Saturday, January 10, 2009

Edward Said and Noam Chomsky

None of us has time to study everything and I could, like most people, content myself with reading just those I know in advance that I agree with, but I have never been willing to do that. I usually content myself with reading the best authorities on subjects I am interested in. But occasionally some person representing a position I disagree with will draw my attention such that I feel obligated to examine his views with in more detail than hitherto. How do I form an opinion before reading the books? By articles, speeches, etc.

Edward Said was such a person. Back after 9/11 when I first began studying Islamism, etc. I resolved to read those scholars who predicted that Islamism was dangerous. I learned that Edward Said and John Esposito took the view that Islamism was not a danger. Inasmuch as they were obviously wrong, I crossed them off my list and read others. But their names, especially Said’s, came up so often I read his Orientalism. He didn’t favor Islamism, rather, he didn’t take it seriously. He was a Marxist at heart and treated Islamism as the sort of thing Frantz Fanon wrote of in The Wretched of the Earth.

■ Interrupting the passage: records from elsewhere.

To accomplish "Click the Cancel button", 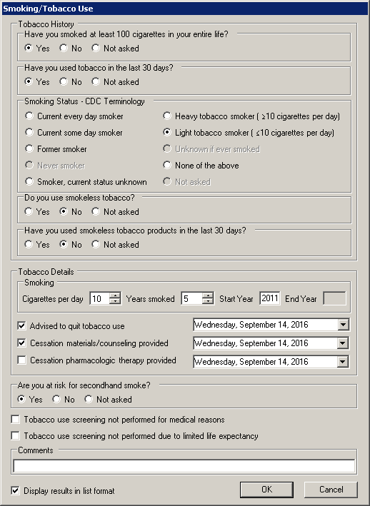I will point(331,490).
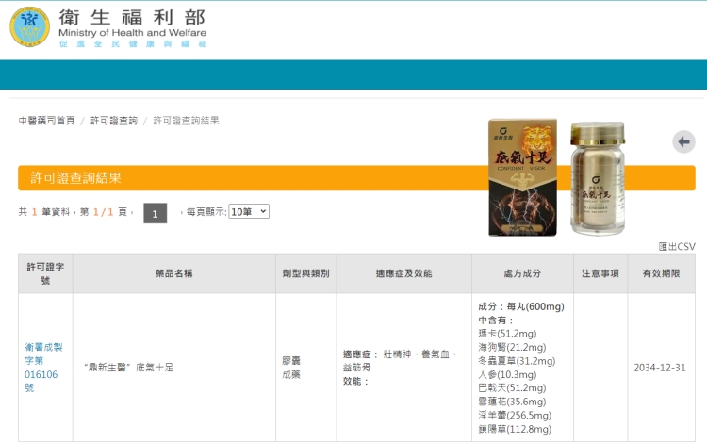Click the 藥品名稱 column header
This screenshot has width=707, height=444.
pyautogui.click(x=173, y=273)
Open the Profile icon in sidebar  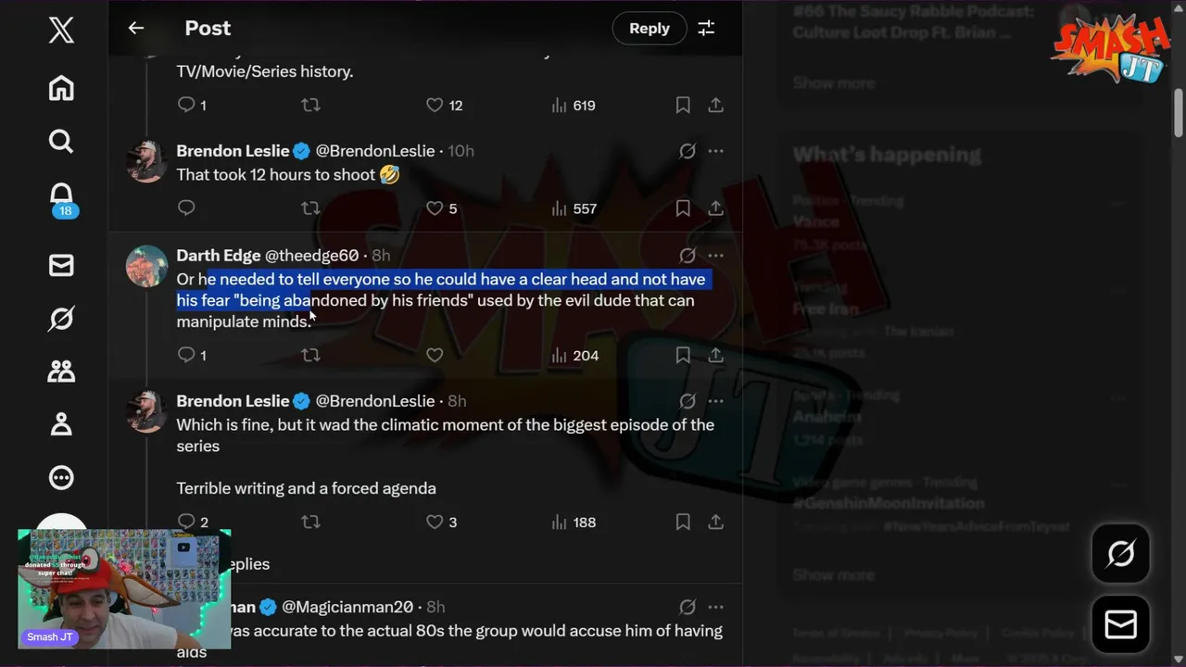pos(61,424)
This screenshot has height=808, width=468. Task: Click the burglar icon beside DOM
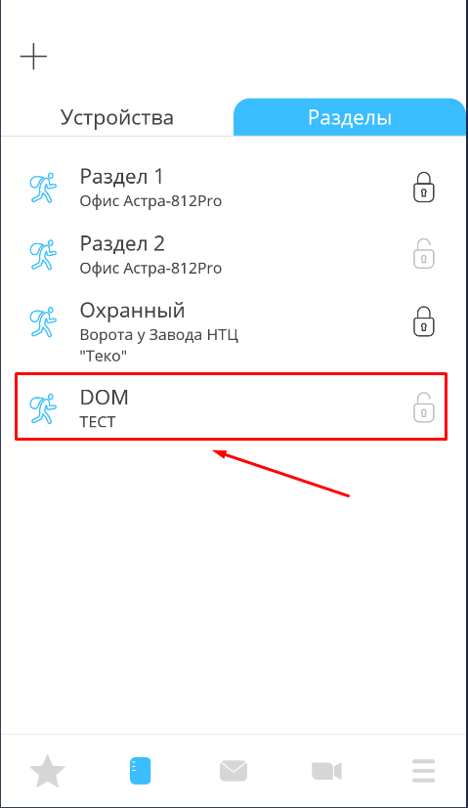pyautogui.click(x=43, y=408)
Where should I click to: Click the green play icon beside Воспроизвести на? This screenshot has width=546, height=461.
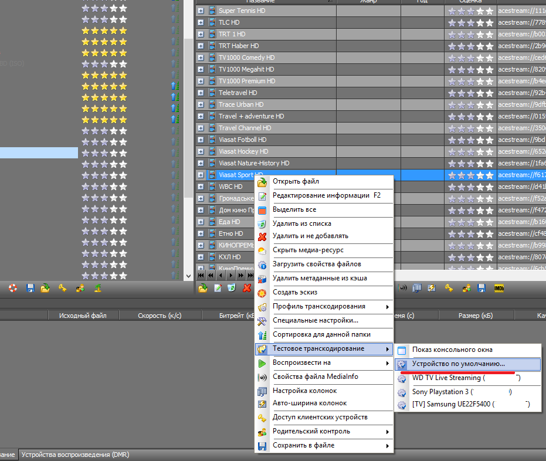(263, 363)
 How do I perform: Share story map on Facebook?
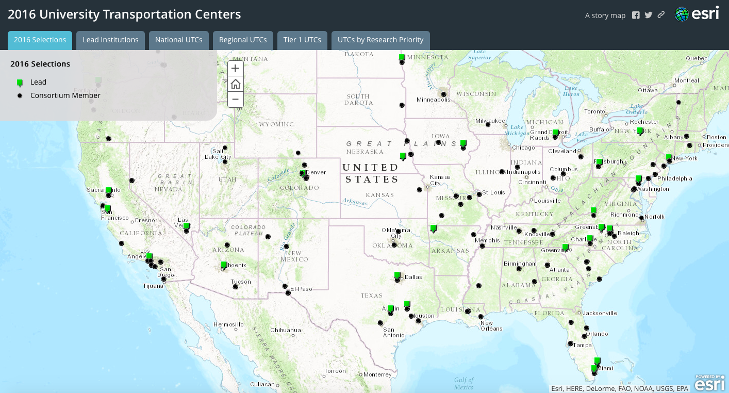click(636, 15)
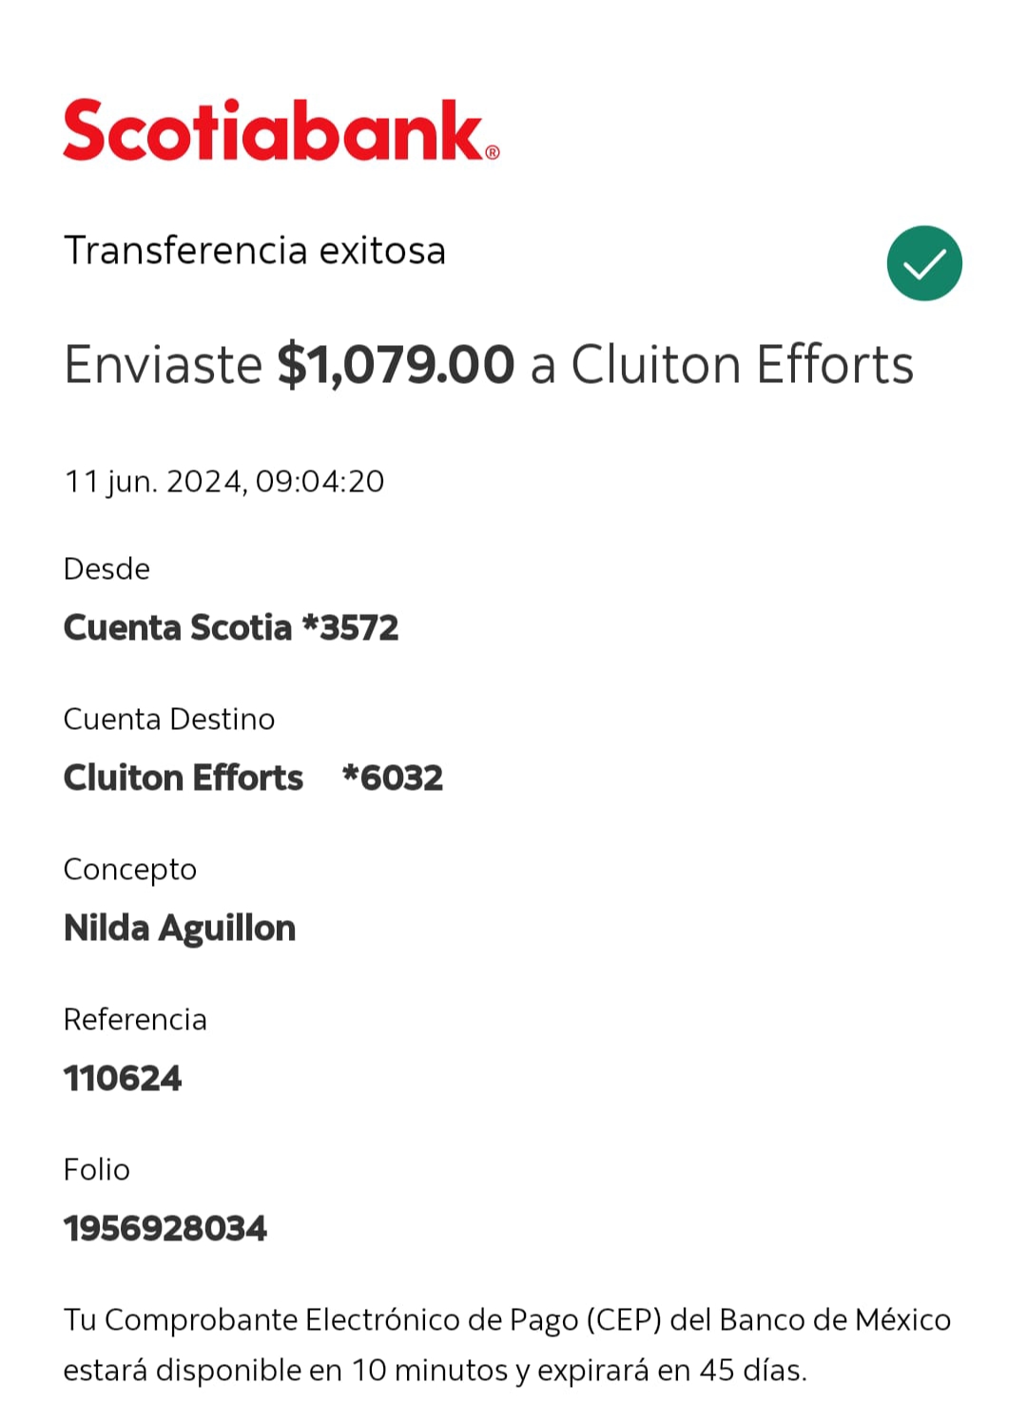
Task: Select the Nilda Aguillon concept text
Action: coord(180,929)
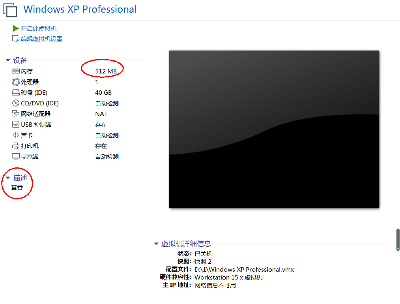Click the hard disk (硬盘 IDE) icon
The image size is (400, 304).
point(16,93)

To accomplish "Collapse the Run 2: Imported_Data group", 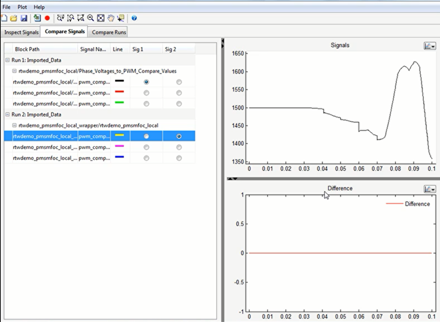I will (8, 115).
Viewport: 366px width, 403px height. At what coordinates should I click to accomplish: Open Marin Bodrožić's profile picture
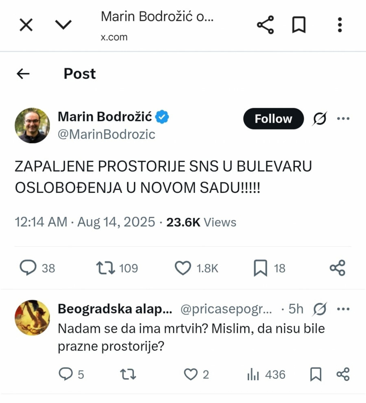[33, 126]
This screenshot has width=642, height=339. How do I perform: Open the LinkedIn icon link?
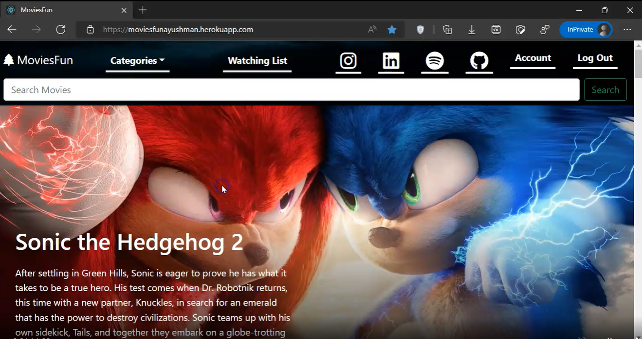pyautogui.click(x=391, y=61)
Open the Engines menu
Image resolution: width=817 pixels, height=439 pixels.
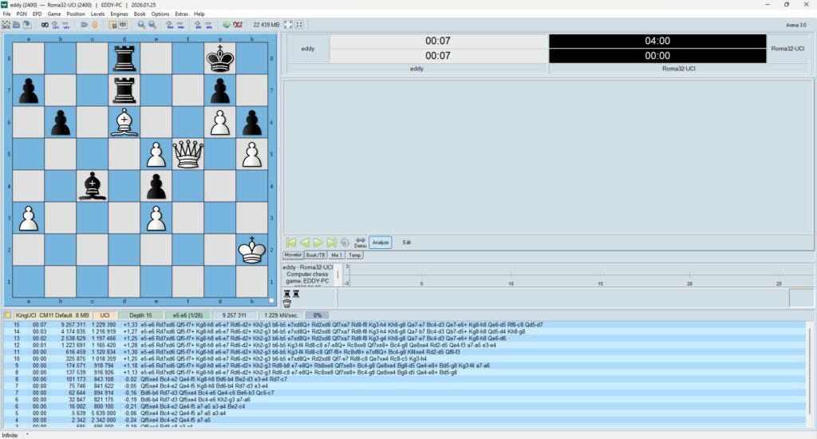tap(119, 14)
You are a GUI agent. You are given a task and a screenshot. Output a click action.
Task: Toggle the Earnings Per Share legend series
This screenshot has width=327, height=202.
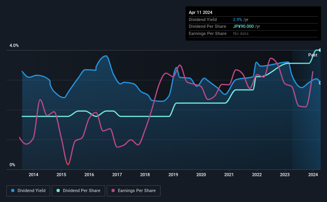134,191
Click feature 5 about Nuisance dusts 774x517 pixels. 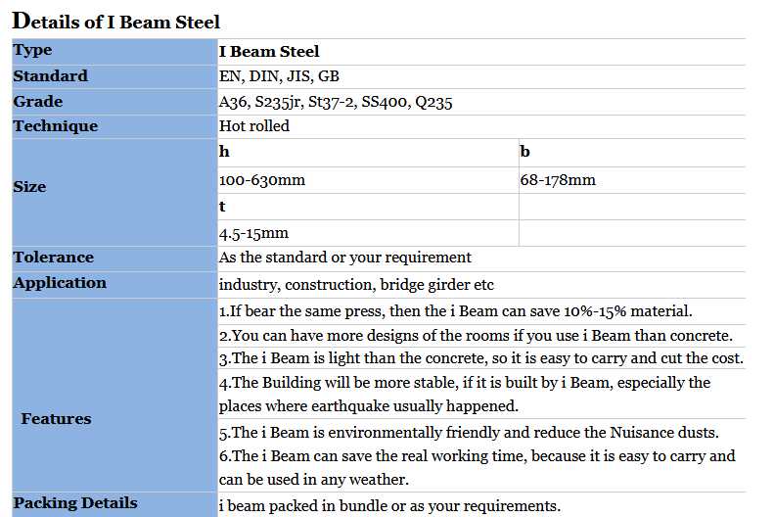pos(469,432)
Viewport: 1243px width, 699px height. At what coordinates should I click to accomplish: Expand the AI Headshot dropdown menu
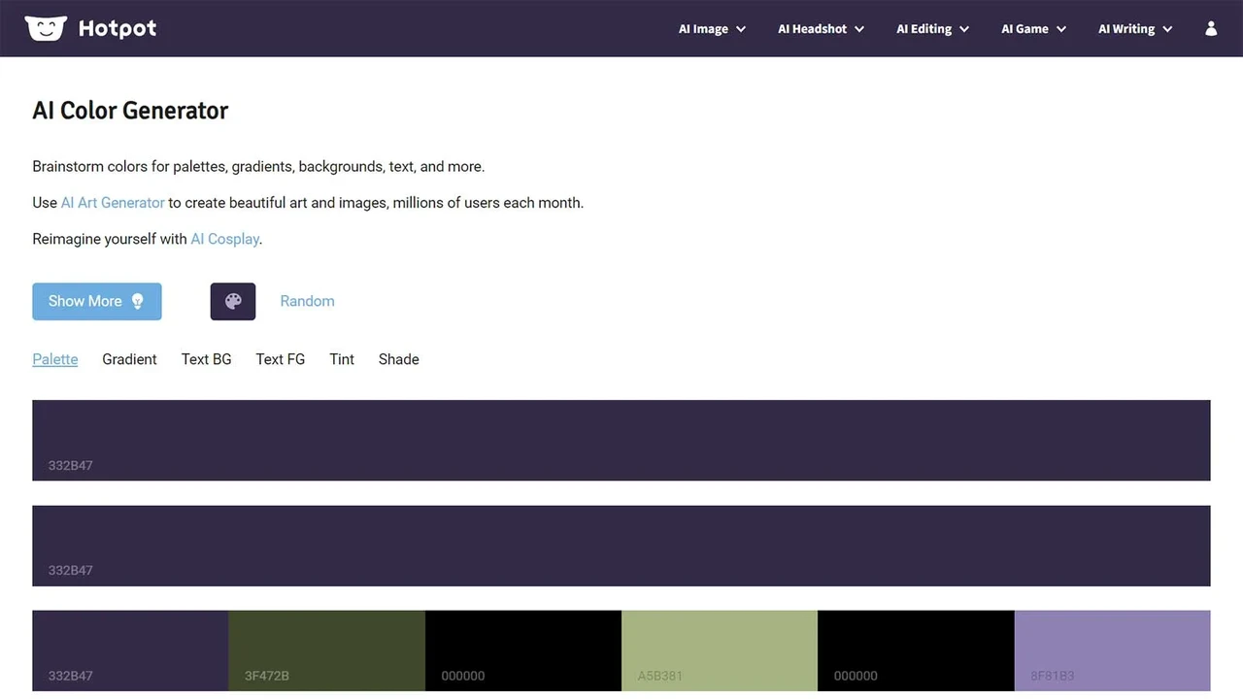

Now in the case of Noam Chomsky, I have heard him speak on several occasions. I have also read some of his articles, but I have referred to him negatively so often, I felt a need to read at least one of his books. Since I have been reading about Leftism in the 60s, the Cold War and Vietnam, his At War with Asia seemed to serve the purpose. As I wrote, he was so clearly wrong in page after page that I checked to see if perchance he had repudiated this book. I discovered to the contrary that he had republished it.

At the time I was reading Edward Said, an acolyte of his was quite sure I had him wrong – much as the fellow did yesterday that thought I had Chomsky wrong. The Said fellow urged me to read more, more, more. I noticed he seemed unable, or perhaps unwilling, to put the ideas of his hero into his own words. I would argue against Said and his acolyte would say, “well how about this,” and quote something he had Googled. I would analyze what he sent me. The acolyte never argued back. He just offered new things for me to read. I have come to suspect this is a characteristic of Leftism, the inability to mount arguments. One is either on their partisan side or not. Evidence, arguments and logic do not enter in to the equation.